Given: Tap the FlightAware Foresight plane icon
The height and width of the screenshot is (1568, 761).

...

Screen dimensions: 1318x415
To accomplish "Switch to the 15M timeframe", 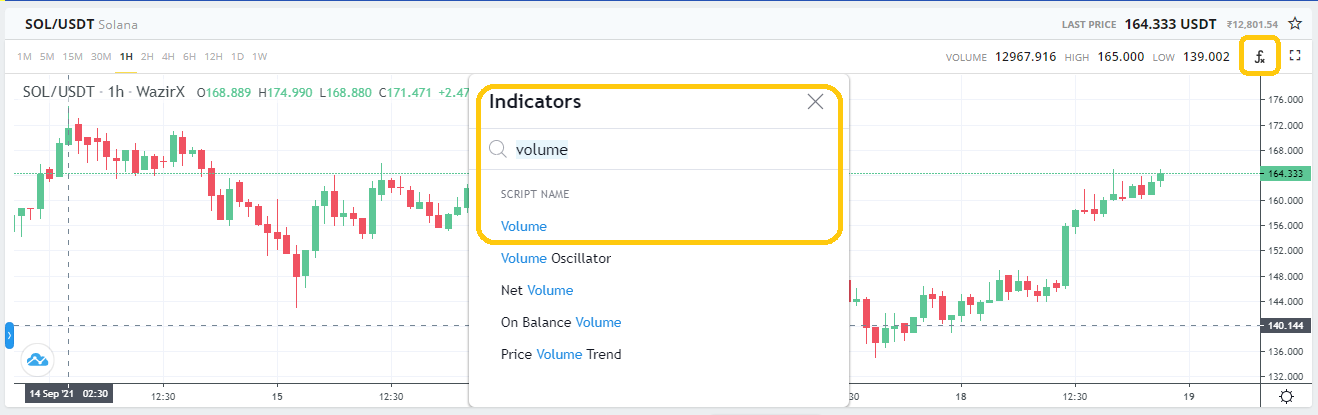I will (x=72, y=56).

* * *

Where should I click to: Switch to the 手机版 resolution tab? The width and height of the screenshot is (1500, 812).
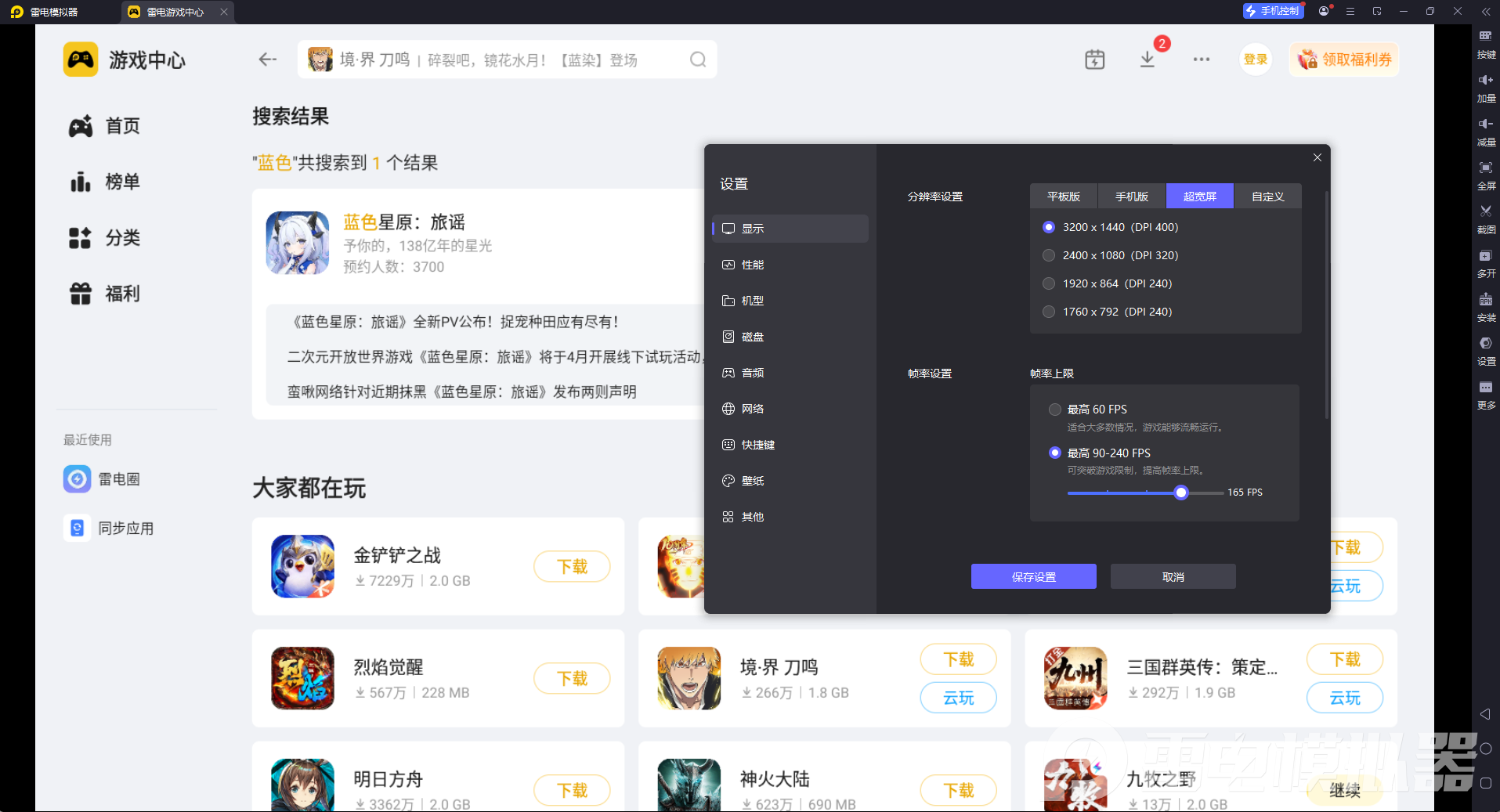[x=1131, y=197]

### Challenge
Write out the data verbatim, starting at the line containing "Where should I" and ending at the line containing "[x=1131, y=197]", including both of those lines. Leave the pictures out.

### Solution for this problem
Where should I click to: Switch to the 手机版 resolution tab? The width and height of the screenshot is (1500, 812).
[x=1131, y=197]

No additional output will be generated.